## TASK GOAL
Using the entries below, write out the line with "Instruction: Select the", the line with "Task: Check the first tag row checkbox", and every line in between, exactly as each is written.

## SUPPLIED ENTRIES
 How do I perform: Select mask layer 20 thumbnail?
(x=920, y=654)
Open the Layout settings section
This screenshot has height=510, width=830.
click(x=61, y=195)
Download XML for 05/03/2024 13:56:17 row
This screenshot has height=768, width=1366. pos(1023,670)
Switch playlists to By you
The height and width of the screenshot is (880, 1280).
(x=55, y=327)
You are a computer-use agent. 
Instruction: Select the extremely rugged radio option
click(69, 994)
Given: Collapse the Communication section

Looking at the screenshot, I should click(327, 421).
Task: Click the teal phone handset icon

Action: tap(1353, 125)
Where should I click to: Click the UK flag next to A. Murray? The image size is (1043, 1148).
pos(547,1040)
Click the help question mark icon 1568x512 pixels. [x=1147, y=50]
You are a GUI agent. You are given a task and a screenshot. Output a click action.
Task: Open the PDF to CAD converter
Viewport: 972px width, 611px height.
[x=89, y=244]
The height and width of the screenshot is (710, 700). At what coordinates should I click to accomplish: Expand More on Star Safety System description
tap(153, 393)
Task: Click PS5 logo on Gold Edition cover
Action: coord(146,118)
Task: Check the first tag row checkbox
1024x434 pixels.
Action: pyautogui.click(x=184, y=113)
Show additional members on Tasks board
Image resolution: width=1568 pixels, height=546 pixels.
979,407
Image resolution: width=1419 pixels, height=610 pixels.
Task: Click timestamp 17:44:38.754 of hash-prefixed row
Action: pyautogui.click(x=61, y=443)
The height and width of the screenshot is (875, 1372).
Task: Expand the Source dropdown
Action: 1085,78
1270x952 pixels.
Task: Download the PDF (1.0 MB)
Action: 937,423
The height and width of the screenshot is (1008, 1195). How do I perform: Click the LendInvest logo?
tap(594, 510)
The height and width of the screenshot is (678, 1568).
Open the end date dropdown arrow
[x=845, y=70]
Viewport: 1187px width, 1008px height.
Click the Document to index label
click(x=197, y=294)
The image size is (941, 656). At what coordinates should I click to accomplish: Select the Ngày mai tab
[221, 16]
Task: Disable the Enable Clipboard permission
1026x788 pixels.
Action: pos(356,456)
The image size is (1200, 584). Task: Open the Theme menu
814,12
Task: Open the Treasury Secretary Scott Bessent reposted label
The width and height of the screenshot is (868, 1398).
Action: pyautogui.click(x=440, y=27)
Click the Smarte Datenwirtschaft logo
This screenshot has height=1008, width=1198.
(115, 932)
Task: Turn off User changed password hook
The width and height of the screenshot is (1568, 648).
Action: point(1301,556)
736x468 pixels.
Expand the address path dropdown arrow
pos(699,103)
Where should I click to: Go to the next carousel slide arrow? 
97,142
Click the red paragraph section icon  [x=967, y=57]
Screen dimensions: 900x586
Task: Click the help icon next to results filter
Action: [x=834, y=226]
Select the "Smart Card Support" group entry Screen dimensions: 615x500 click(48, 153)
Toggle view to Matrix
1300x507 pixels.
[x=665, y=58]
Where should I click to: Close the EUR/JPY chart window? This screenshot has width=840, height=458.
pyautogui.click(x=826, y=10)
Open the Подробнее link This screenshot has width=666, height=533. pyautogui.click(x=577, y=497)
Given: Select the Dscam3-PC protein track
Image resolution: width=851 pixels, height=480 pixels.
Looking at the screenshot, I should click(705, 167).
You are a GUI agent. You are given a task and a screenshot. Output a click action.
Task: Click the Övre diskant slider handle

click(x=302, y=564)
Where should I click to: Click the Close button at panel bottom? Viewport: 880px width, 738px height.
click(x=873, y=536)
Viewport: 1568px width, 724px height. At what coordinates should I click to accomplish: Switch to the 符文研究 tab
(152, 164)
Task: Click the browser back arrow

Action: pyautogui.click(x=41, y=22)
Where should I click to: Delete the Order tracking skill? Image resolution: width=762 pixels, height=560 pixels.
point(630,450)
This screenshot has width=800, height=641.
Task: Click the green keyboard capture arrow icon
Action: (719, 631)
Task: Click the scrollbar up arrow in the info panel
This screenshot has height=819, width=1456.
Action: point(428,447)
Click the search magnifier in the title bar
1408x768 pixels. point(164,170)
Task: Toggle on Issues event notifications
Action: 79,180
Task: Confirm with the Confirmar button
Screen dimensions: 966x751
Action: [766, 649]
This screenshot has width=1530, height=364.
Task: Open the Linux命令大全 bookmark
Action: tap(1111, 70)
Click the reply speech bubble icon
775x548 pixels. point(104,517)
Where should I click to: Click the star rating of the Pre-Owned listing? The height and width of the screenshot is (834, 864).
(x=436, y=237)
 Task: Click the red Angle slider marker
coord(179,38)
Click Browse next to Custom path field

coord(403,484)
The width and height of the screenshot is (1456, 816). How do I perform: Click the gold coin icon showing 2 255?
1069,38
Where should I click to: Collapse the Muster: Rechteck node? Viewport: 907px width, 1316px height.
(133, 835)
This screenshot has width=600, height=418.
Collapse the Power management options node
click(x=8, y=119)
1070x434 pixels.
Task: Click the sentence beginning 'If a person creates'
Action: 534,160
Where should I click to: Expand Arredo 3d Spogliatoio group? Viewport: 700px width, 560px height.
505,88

## THE ANSWER
Instruction: Select the extremely rugged radio option
click(69, 994)
Given: Collapse the Communication section

Looking at the screenshot, I should click(327, 421).
Task: Click the teal phone handset icon

Action: tap(1353, 125)
Where should I click to: Click the UK flag next to A. Murray? The image size is (1043, 1148).
pos(547,1040)
Click the help question mark icon 1568x512 pixels. [x=1147, y=50]
You are a GUI agent. You are given a task and a screenshot. Output a click action.
Task: Open the PDF to CAD converter
Viewport: 972px width, 611px height.
[x=89, y=244]
The height and width of the screenshot is (710, 700). At what coordinates should I click to accomplish: Expand More on Star Safety System description
tap(153, 393)
Task: Click PS5 logo on Gold Edition cover
Action: coord(146,118)
Task: Check the first tag row checkbox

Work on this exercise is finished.